- [Input data]
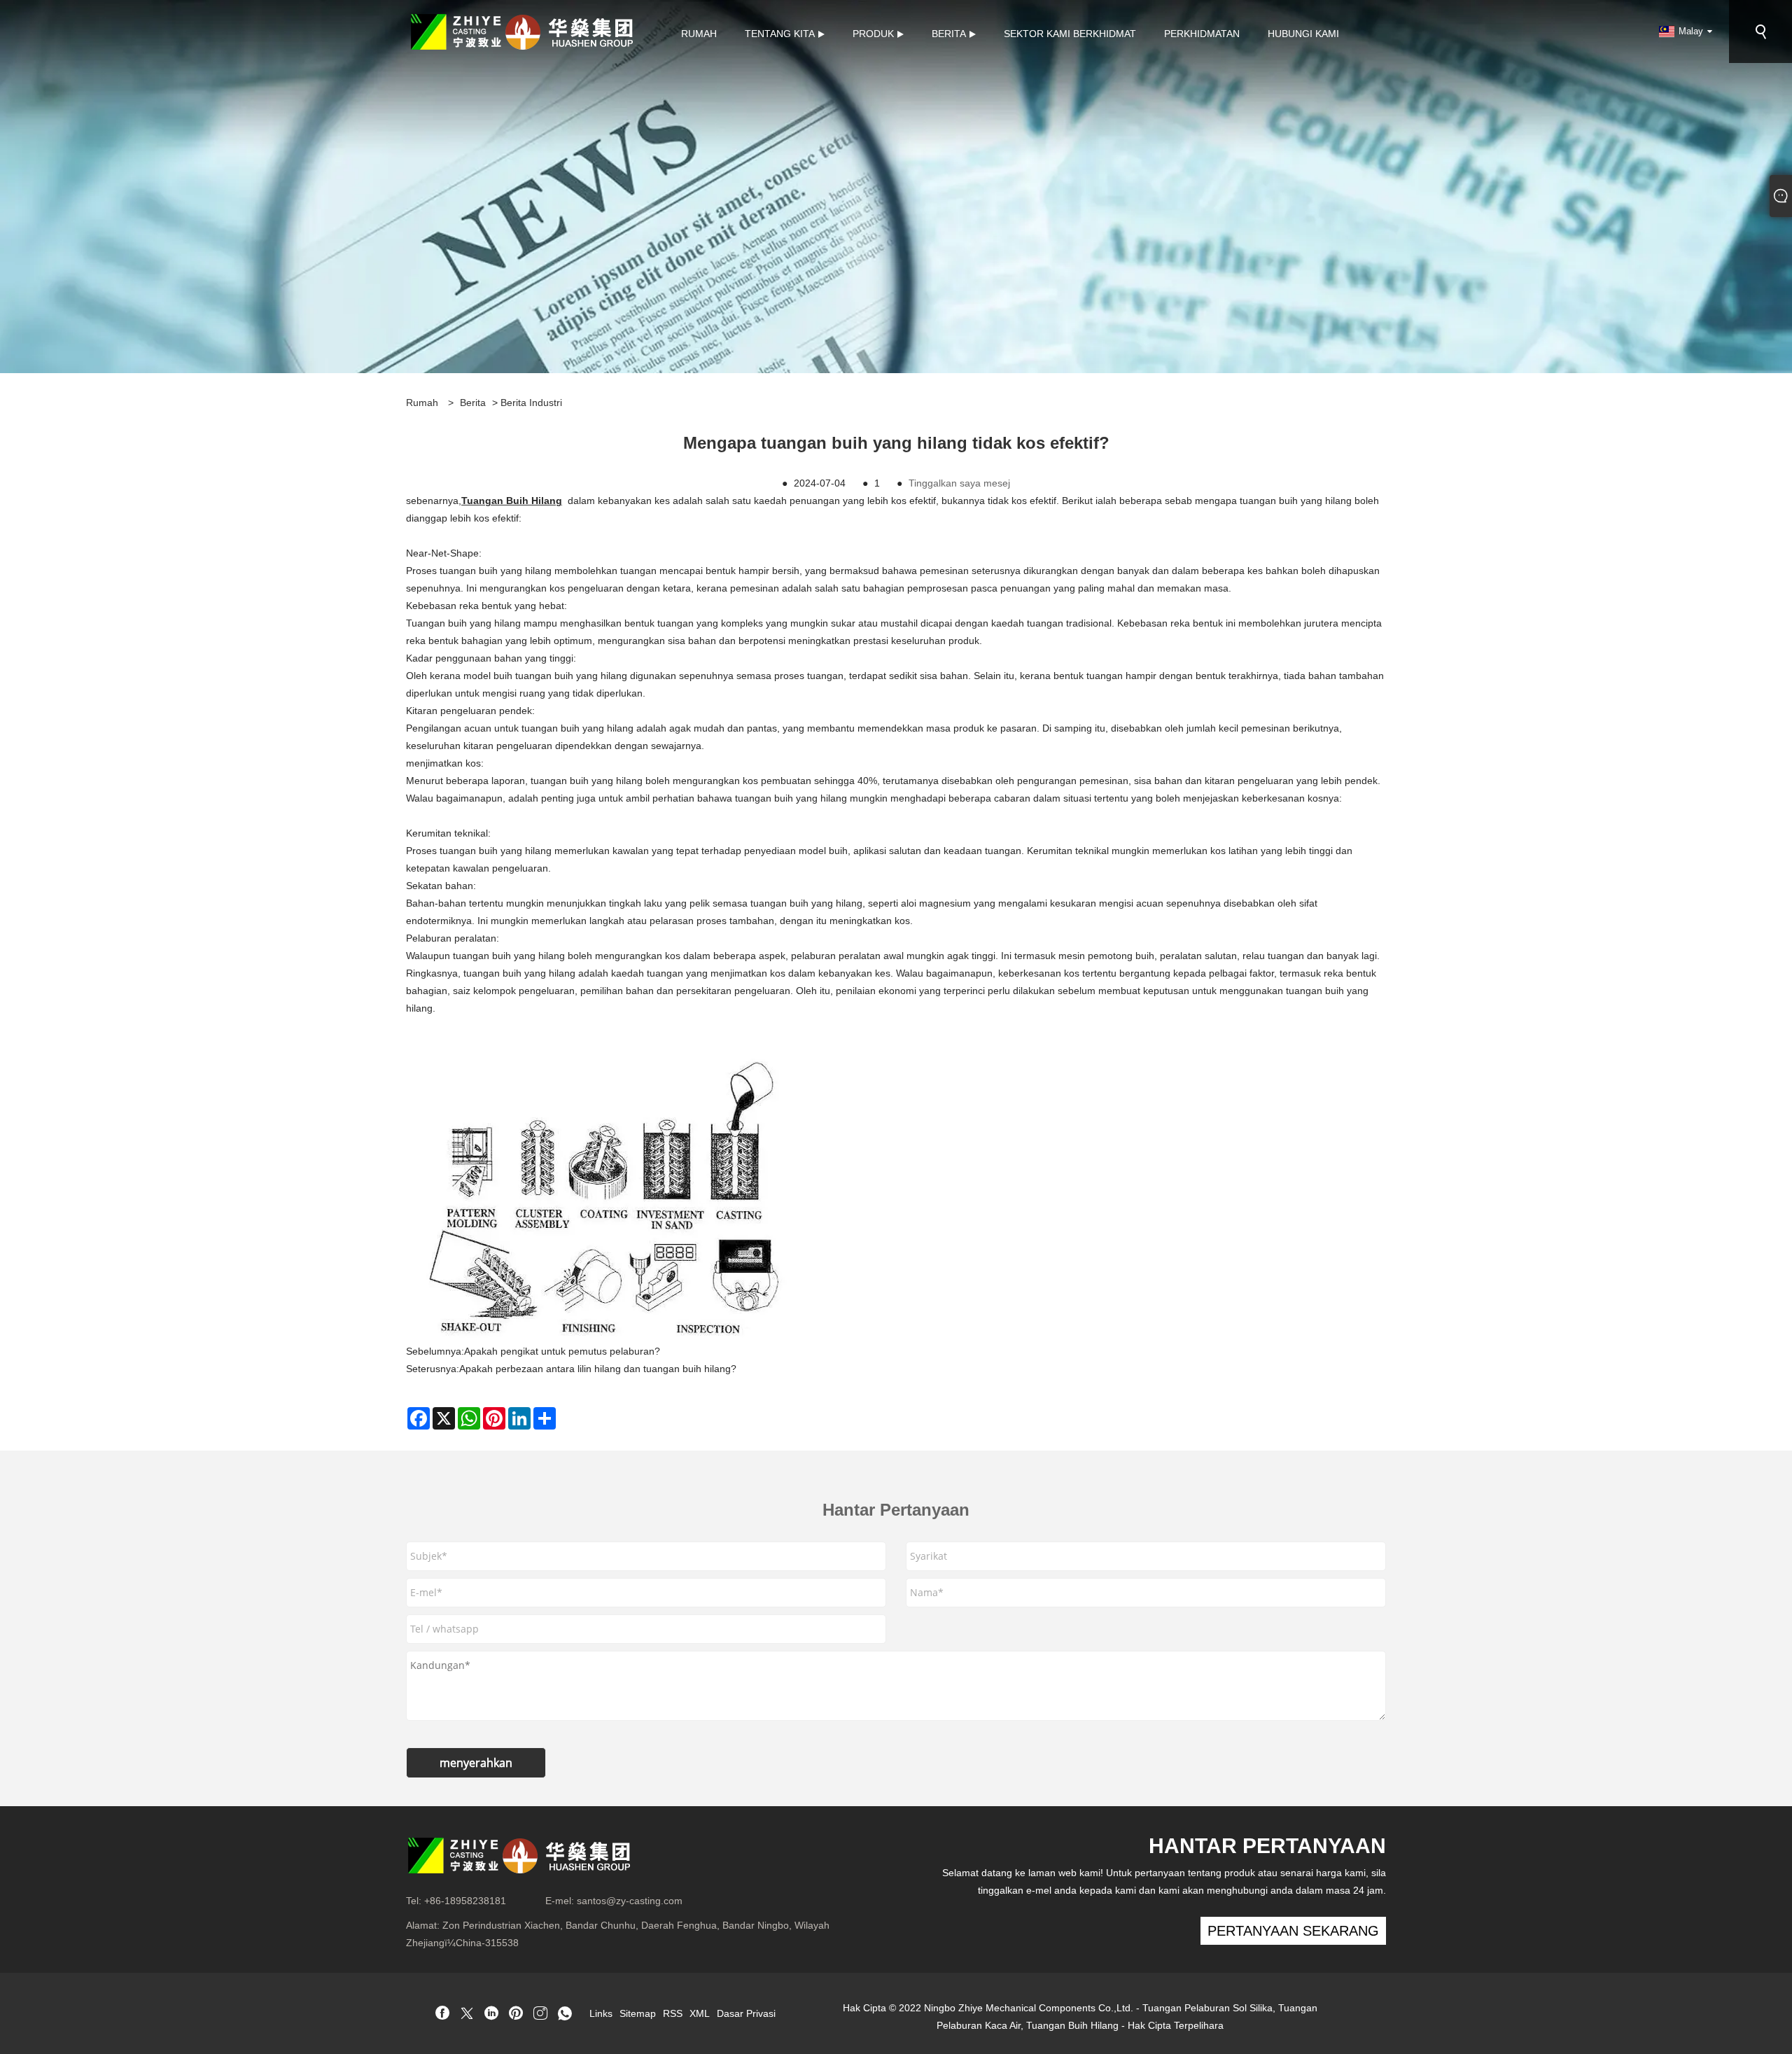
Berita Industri (531, 402)
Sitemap (638, 2013)
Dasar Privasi (746, 2013)
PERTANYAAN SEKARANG (1293, 1930)
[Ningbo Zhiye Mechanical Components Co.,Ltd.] (521, 30)
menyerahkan (476, 1762)
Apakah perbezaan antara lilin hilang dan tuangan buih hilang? (597, 1368)
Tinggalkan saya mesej (959, 483)
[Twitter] (467, 2014)
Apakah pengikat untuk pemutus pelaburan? (562, 1351)
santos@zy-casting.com (629, 1900)
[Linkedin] (491, 2014)
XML (700, 2013)
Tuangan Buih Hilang (511, 500)
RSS (672, 2013)
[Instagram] (540, 2014)
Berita (473, 402)
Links (600, 2013)
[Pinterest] (516, 2014)
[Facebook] (442, 2014)
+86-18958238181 (465, 1900)
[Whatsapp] (565, 2014)
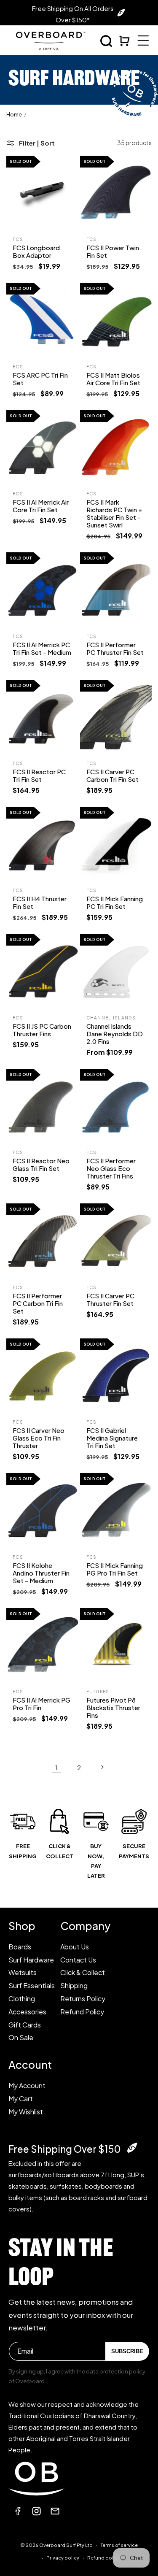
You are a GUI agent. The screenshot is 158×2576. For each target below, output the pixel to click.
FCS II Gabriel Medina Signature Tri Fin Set (112, 1437)
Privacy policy (62, 2557)
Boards (19, 1946)
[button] (106, 41)
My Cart (20, 2098)
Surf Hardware (31, 1959)
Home (14, 114)
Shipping (74, 1985)
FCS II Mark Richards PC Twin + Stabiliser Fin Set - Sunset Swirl (114, 513)
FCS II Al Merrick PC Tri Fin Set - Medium (42, 648)
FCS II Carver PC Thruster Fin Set (110, 1299)
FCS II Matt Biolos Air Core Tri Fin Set (113, 379)
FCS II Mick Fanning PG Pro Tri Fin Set (114, 1569)
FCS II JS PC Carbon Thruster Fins (42, 1030)
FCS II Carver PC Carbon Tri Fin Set (112, 775)
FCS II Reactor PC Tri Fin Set (39, 775)
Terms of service (119, 2545)
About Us (74, 1946)
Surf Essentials (31, 1985)
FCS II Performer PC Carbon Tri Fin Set (38, 1303)
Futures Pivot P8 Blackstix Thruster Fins (113, 1707)
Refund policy (103, 2557)
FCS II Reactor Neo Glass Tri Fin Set (41, 1164)
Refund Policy (82, 2011)
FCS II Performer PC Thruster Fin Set (115, 648)
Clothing (21, 1998)
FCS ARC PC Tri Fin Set (40, 379)
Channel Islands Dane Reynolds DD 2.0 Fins (114, 1033)
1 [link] (56, 1767)
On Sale (20, 2037)
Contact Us (78, 1959)
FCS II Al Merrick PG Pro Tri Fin (41, 1703)
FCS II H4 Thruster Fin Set (40, 902)
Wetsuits (22, 1972)
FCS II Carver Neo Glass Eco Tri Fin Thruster (38, 1437)
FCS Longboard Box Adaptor (36, 251)
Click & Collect (82, 1972)
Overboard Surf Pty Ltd (66, 2544)
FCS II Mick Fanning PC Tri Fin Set (114, 902)
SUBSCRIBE (127, 2351)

- [The problem] Scan the records above for the word "Carver". Copy each line that has it.

- [Expected output]
FCS II Carver PC Thruster Fin Set (110, 1299)
FCS II Carver PC Carbon Tri Fin Set (112, 775)
FCS II Carver Neo Glass Eco Tri Fin Thruster (38, 1437)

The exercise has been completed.